> _Problem description_:
Somewhere below are a line with "At what coordinates should I click to accomplish: Click" and a later line with "The height and width of the screenshot is (868, 1389).". Output exactly those lines and all lines between them.

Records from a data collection
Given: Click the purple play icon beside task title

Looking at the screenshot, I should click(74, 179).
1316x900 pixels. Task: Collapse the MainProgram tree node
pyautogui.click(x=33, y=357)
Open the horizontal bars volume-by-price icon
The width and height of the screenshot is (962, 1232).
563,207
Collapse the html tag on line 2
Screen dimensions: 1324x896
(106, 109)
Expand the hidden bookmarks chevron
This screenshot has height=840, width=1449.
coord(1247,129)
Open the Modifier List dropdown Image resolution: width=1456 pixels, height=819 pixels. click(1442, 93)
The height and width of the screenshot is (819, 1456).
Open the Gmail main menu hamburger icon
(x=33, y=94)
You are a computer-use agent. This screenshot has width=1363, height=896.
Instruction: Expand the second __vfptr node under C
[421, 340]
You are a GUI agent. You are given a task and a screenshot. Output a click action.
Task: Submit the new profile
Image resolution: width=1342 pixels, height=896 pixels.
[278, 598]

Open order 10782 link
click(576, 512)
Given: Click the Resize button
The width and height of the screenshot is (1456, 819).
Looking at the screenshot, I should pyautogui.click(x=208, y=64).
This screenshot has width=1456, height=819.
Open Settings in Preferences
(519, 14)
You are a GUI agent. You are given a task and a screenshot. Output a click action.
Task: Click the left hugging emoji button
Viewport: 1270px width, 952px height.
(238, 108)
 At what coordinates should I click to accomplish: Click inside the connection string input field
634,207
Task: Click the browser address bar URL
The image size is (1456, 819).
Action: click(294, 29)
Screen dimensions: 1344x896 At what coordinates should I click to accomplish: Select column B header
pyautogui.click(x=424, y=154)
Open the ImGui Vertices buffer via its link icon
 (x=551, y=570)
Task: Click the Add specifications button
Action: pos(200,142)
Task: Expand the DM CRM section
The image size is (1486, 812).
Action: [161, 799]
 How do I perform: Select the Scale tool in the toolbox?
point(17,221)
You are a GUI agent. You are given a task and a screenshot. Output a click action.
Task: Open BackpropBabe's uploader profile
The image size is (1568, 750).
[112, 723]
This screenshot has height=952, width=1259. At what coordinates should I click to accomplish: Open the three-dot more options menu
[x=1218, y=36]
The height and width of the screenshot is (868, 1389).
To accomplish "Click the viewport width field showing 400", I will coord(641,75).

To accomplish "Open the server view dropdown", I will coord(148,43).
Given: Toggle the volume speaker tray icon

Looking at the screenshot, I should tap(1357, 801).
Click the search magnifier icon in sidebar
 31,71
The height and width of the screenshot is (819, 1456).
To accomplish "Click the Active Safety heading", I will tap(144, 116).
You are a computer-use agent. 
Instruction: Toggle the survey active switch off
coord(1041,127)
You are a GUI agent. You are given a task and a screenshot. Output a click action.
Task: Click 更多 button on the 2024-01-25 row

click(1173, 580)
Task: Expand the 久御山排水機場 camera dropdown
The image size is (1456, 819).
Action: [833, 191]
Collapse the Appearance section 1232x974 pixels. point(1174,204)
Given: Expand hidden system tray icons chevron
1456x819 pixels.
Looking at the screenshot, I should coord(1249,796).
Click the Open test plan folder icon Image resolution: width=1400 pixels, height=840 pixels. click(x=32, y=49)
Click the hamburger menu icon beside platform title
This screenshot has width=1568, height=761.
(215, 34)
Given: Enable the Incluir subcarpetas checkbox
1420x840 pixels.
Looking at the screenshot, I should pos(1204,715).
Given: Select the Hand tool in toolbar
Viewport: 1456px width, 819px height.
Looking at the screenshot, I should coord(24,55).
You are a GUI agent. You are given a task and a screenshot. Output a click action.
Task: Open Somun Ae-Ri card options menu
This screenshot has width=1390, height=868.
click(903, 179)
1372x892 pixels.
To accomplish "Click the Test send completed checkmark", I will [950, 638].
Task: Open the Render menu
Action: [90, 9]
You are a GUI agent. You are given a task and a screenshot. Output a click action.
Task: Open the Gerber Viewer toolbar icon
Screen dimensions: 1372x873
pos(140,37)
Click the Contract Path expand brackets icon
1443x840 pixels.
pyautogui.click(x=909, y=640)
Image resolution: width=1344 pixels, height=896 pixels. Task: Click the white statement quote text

> _Response to the task_:
 At what coordinates should I click to accomplish: Click inside the connection string input field
634,207
Task: Click the browser address bar URL
The image size is (1456, 819).
Action: click(294, 29)
Screen dimensions: 1344x896 At what coordinates should I click to accomplish: Select column B header
pyautogui.click(x=424, y=154)
Open the ImGui Vertices buffer via its link icon
 (x=551, y=570)
Task: Click the Add specifications button
Action: pos(200,142)
Task: Expand the DM CRM section
The image size is (1486, 812).
Action: [161, 799]
 How do I perform: Select the Scale tool in the toolbox?
point(17,221)
You are a GUI agent. You are given a task and a screenshot. Output a click action.
Task: Open BackpropBabe's uploader profile
The image size is (1568, 750).
[112, 723]
This screenshot has height=952, width=1259. At what coordinates should I click to accomplish: Open the three-dot more options menu
[x=1218, y=36]
The height and width of the screenshot is (868, 1389).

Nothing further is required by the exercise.